DATA TO PROCESS
◇ ◇ ◇ ◇ ◇
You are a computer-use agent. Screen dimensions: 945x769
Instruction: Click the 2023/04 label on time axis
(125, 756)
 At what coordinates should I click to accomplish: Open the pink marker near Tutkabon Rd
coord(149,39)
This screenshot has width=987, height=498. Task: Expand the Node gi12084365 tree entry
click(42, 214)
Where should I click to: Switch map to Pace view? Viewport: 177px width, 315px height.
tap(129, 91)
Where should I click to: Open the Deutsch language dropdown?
◇ ◇ ◇ ◇ ◇
ACTION ITEM
Find the line containing "This screenshot has" in the material above. Print it and every line after it through the end, exactly and only those.

THE COMPLETED TASK
This screenshot has width=987, height=498. Task: Expand the Node gi12084365 tree entry
click(42, 214)
Where should I click to: Switch map to Pace view? Viewport: 177px width, 315px height.
tap(129, 91)
Where should I click to: Open the Deutsch language dropdown?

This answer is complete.